### Material provided
Start of Block

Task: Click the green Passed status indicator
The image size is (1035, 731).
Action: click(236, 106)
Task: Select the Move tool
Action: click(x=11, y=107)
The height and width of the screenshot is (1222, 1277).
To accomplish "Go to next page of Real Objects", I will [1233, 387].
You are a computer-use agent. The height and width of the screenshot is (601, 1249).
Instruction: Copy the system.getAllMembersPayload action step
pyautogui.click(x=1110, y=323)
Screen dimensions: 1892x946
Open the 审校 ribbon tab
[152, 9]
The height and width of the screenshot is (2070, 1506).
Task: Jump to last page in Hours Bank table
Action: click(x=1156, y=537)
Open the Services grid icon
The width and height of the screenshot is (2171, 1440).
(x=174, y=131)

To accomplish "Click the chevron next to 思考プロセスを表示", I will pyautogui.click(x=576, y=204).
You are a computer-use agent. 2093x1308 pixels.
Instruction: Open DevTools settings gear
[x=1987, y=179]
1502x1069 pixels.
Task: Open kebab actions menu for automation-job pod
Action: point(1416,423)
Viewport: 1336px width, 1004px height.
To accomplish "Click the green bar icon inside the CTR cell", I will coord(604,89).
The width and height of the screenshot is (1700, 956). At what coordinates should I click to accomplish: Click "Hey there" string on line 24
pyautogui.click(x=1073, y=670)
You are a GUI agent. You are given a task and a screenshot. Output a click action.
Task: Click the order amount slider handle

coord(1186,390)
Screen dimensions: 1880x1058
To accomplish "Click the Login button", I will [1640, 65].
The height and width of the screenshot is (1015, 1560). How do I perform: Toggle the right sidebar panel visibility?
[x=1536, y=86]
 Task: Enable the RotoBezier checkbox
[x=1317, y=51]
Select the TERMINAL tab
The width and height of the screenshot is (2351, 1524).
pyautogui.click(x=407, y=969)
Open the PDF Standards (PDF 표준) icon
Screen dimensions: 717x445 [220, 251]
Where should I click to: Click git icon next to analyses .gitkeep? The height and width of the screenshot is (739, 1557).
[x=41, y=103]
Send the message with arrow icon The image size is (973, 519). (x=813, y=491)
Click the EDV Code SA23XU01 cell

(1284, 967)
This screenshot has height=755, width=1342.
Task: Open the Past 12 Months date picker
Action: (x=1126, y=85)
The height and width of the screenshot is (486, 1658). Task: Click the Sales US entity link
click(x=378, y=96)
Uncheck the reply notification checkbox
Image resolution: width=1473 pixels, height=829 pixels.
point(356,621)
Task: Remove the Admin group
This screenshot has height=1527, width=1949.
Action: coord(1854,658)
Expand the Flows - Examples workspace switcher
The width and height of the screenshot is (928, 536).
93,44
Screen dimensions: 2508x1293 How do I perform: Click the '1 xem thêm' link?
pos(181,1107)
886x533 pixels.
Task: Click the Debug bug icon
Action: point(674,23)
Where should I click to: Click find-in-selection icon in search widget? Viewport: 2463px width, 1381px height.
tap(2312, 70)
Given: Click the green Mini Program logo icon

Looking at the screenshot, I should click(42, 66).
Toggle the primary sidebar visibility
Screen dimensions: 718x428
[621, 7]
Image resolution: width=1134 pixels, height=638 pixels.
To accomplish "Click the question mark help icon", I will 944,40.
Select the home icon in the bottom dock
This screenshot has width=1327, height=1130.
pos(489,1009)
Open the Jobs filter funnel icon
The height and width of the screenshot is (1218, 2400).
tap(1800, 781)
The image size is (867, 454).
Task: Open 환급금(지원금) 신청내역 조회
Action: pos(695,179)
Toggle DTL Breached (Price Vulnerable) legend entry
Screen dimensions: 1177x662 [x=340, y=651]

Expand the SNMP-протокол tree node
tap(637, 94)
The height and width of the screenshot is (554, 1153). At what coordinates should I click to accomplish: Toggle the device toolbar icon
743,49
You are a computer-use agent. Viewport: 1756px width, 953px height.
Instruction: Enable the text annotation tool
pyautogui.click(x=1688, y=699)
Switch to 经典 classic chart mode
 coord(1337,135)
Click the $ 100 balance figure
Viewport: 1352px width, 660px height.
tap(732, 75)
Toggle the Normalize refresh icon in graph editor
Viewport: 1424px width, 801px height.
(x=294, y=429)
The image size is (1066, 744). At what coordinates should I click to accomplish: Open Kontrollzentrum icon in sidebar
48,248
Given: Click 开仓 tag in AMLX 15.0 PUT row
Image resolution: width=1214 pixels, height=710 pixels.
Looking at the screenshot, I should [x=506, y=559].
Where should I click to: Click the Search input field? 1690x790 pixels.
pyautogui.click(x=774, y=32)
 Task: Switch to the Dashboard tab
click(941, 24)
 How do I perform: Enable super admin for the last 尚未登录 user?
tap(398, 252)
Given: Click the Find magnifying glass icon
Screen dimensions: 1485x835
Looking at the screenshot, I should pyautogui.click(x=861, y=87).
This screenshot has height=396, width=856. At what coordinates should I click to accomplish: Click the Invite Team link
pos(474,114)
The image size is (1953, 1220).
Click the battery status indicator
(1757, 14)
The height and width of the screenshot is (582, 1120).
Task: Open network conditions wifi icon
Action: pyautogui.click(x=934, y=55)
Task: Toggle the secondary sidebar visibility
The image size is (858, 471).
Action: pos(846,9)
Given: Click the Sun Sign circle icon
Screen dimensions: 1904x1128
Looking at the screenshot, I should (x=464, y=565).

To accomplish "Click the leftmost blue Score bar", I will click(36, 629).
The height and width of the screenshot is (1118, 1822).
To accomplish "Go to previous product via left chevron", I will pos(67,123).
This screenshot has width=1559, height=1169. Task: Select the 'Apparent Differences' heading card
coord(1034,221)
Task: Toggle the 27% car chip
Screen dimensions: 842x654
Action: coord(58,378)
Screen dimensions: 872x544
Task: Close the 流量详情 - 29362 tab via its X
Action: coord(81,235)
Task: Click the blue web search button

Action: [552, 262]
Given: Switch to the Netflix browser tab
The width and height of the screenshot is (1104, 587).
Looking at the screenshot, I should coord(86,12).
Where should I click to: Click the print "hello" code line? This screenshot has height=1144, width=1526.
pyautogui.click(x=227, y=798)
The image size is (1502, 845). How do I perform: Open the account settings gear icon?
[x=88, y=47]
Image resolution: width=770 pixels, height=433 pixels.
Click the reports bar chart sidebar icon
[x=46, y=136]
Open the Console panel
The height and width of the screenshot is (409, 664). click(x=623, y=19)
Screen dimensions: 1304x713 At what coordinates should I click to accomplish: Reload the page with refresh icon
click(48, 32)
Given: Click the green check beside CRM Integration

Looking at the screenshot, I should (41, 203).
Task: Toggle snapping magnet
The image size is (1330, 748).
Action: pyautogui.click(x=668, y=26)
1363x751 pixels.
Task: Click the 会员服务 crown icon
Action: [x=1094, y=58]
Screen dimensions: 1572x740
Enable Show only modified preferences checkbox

End of Block

### What you are asked to do
All of the material is to be copied word for word.

### Answer
Task: Click the green Passed status indicator
The image size is (1035, 731).
Action: click(236, 106)
Task: Select the Move tool
Action: click(x=11, y=107)
The height and width of the screenshot is (1222, 1277).
To accomplish "Go to next page of Real Objects", I will [1233, 387].
You are a computer-use agent. The height and width of the screenshot is (601, 1249).
Instruction: Copy the system.getAllMembersPayload action step
pyautogui.click(x=1110, y=323)
Screen dimensions: 1892x946
Open the 审校 ribbon tab
[152, 9]
The height and width of the screenshot is (2070, 1506).
Task: Jump to last page in Hours Bank table
Action: click(x=1156, y=537)
Open the Services grid icon
The width and height of the screenshot is (2171, 1440).
(x=174, y=131)

To accomplish "Click the chevron next to 思考プロセスを表示", I will pyautogui.click(x=576, y=204).
You are a computer-use agent. 2093x1308 pixels.
Instruction: Open DevTools settings gear
[x=1987, y=179]
1502x1069 pixels.
Task: Open kebab actions menu for automation-job pod
Action: point(1416,423)
Viewport: 1336px width, 1004px height.
To accomplish "Click the green bar icon inside the CTR cell", I will coord(604,89).
The width and height of the screenshot is (1700, 956). At what coordinates should I click to accomplish: Click "Hey there" string on line 24
pyautogui.click(x=1073, y=670)
You are a GUI agent. You are given a task and a screenshot. Output a click action.
Task: Click the order amount slider handle

coord(1186,390)
Screen dimensions: 1880x1058
To accomplish "Click the Login button", I will [1640, 65].
The height and width of the screenshot is (1015, 1560). How do I perform: Toggle the right sidebar panel visibility?
[x=1536, y=86]
 Task: Enable the RotoBezier checkbox
[x=1317, y=51]
Select the TERMINAL tab
The width and height of the screenshot is (2351, 1524).
pyautogui.click(x=407, y=969)
Open the PDF Standards (PDF 표준) icon
Screen dimensions: 717x445 [220, 251]
Where should I click to: Click git icon next to analyses .gitkeep? The height and width of the screenshot is (739, 1557).
[x=41, y=103]
Send the message with arrow icon The image size is (973, 519). (x=813, y=491)
Click the EDV Code SA23XU01 cell

(1284, 967)
This screenshot has height=755, width=1342.
Task: Open the Past 12 Months date picker
Action: (x=1126, y=85)
The height and width of the screenshot is (486, 1658). Task: Click the Sales US entity link
click(x=378, y=96)
Uncheck the reply notification checkbox
Image resolution: width=1473 pixels, height=829 pixels.
point(356,621)
Task: Remove the Admin group
This screenshot has height=1527, width=1949.
Action: coord(1854,658)
Expand the Flows - Examples workspace switcher
The width and height of the screenshot is (928, 536).
93,44
Screen dimensions: 2508x1293 How do I perform: Click the '1 xem thêm' link?
pos(181,1107)
886x533 pixels.
Task: Click the Debug bug icon
Action: point(674,23)
Where should I click to: Click find-in-selection icon in search widget? Viewport: 2463px width, 1381px height.
tap(2312, 70)
Given: Click the green Mini Program logo icon

Looking at the screenshot, I should click(42, 66).
Toggle the primary sidebar visibility
Screen dimensions: 718x428
[621, 7]
Image resolution: width=1134 pixels, height=638 pixels.
To accomplish "Click the question mark help icon", I will 944,40.
Select the home icon in the bottom dock
This screenshot has width=1327, height=1130.
pos(489,1009)
Open the Jobs filter funnel icon
The height and width of the screenshot is (1218, 2400).
tap(1800, 781)
The image size is (867, 454).
Task: Open 환급금(지원금) 신청내역 조회
Action: pos(695,179)
Toggle DTL Breached (Price Vulnerable) legend entry
Screen dimensions: 1177x662 [x=340, y=651]

Expand the SNMP-протокол tree node
tap(637, 94)
The height and width of the screenshot is (554, 1153). At what coordinates should I click to accomplish: Toggle the device toolbar icon
743,49
You are a computer-use agent. Viewport: 1756px width, 953px height.
Instruction: Enable the text annotation tool
pyautogui.click(x=1688, y=699)
Switch to 经典 classic chart mode
 coord(1337,135)
Click the $ 100 balance figure
Viewport: 1352px width, 660px height.
tap(732, 75)
Toggle the Normalize refresh icon in graph editor
Viewport: 1424px width, 801px height.
(x=294, y=429)
The image size is (1066, 744). At what coordinates should I click to accomplish: Open Kontrollzentrum icon in sidebar
48,248
Given: Click 开仓 tag in AMLX 15.0 PUT row
Image resolution: width=1214 pixels, height=710 pixels.
Looking at the screenshot, I should [x=506, y=559].
Where should I click to: Click the Search input field? 1690x790 pixels.
pyautogui.click(x=774, y=32)
 Task: Switch to the Dashboard tab
click(941, 24)
 How do I perform: Enable super admin for the last 尚未登录 user?
tap(398, 252)
Given: Click the Find magnifying glass icon
Screen dimensions: 1485x835
Looking at the screenshot, I should pyautogui.click(x=861, y=87).
This screenshot has height=396, width=856. At what coordinates should I click to accomplish: Click the Invite Team link
pos(474,114)
The image size is (1953, 1220).
Click the battery status indicator
(1757, 14)
The height and width of the screenshot is (582, 1120).
Task: Open network conditions wifi icon
Action: pyautogui.click(x=934, y=55)
Task: Toggle the secondary sidebar visibility
The image size is (858, 471).
Action: pos(846,9)
Given: Click the Sun Sign circle icon
Screen dimensions: 1904x1128
Looking at the screenshot, I should (x=464, y=565).

To accomplish "Click the leftmost blue Score bar", I will click(36, 629).
The height and width of the screenshot is (1118, 1822).
To accomplish "Go to previous product via left chevron", I will pos(67,123).
This screenshot has width=1559, height=1169. Task: Select the 'Apparent Differences' heading card
coord(1034,221)
Task: Toggle the 27% car chip
Screen dimensions: 842x654
Action: coord(58,378)
Screen dimensions: 872x544
Task: Close the 流量详情 - 29362 tab via its X
Action: coord(81,235)
Task: Click the blue web search button

Action: [552, 262]
Given: Switch to the Netflix browser tab
The width and height of the screenshot is (1104, 587).
Looking at the screenshot, I should coord(86,12).
Where should I click to: Click the print "hello" code line? This screenshot has height=1144, width=1526.
pyautogui.click(x=227, y=798)
The image size is (1502, 845). How do I perform: Open the account settings gear icon?
[x=88, y=47]
Image resolution: width=770 pixels, height=433 pixels.
Click the reports bar chart sidebar icon
[x=46, y=136]
Open the Console panel
The height and width of the screenshot is (409, 664). click(x=623, y=19)
Screen dimensions: 1304x713 At what coordinates should I click to accomplish: Reload the page with refresh icon
click(48, 32)
Given: Click the green check beside CRM Integration

Looking at the screenshot, I should (41, 203).
Task: Toggle snapping magnet
The image size is (1330, 748).
Action: pyautogui.click(x=668, y=26)
1363x751 pixels.
Task: Click the 会员服务 crown icon
Action: [x=1094, y=58]
Screen dimensions: 1572x740
Enable Show only modified preferences checkbox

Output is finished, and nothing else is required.